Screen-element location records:
═══

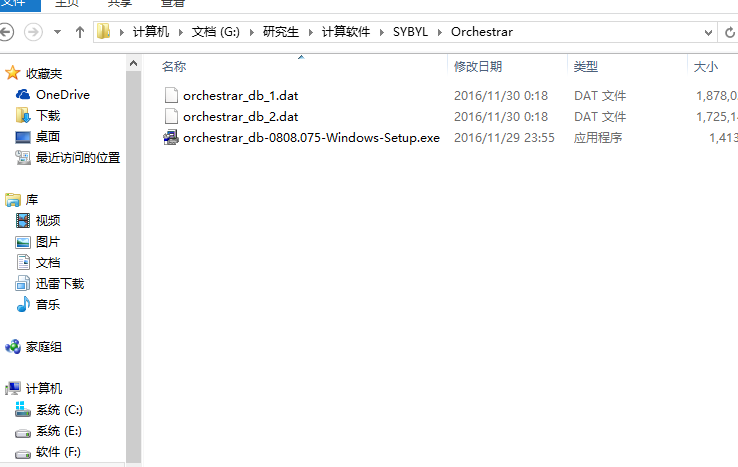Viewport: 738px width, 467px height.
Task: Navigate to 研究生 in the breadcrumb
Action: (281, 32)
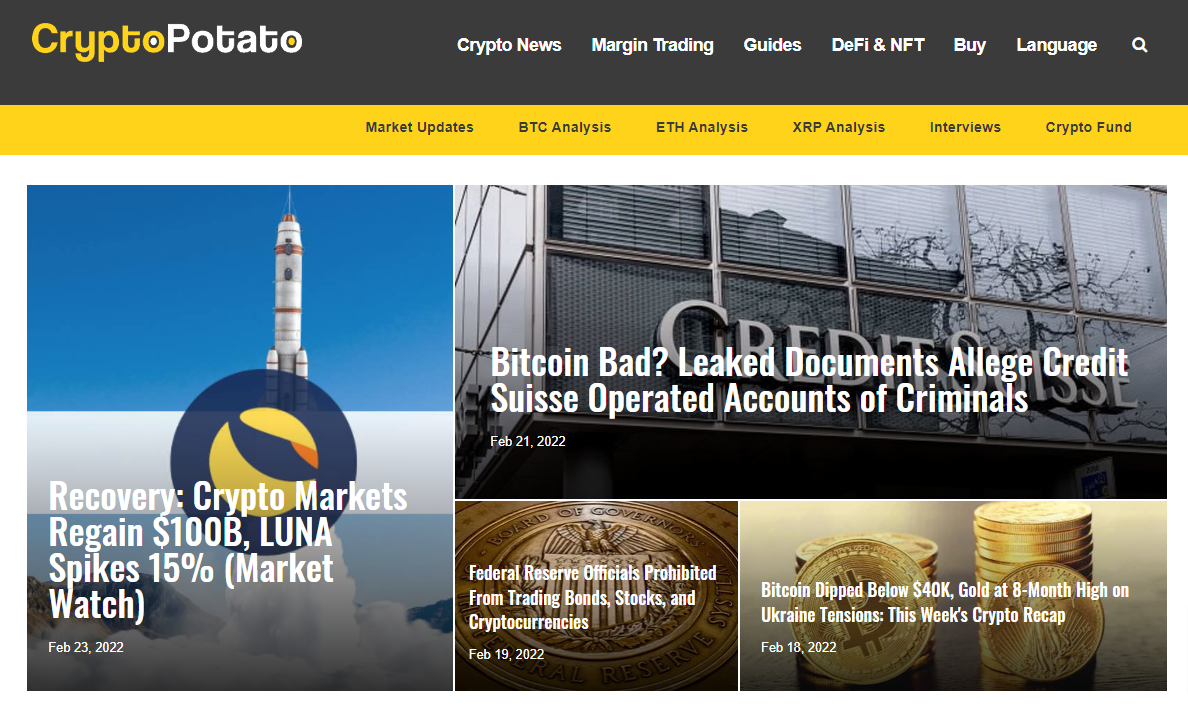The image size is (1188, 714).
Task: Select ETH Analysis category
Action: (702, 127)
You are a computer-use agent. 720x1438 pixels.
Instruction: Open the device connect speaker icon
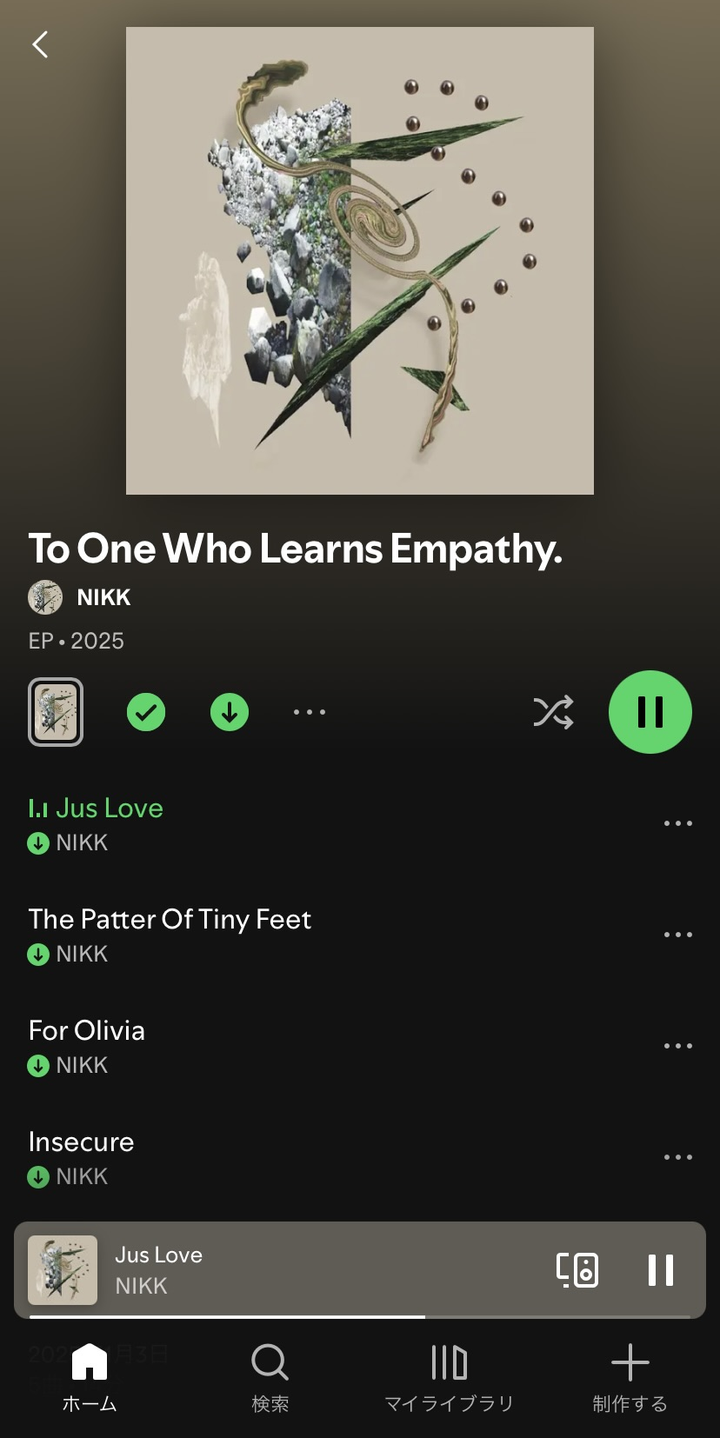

═══

*The request*: Copy the lines above word for word, leaving out the pictures.

*The response*:
Viewport: 738px width, 467px height.
Task: Navigate to 研究生 in the breadcrumb
Action: (281, 32)
The image size is (1188, 714).
Task: Select ETH Analysis category
Action: (702, 127)
You are a computer-use agent. 720x1438 pixels.
Instruction: Open the device connect speaker icon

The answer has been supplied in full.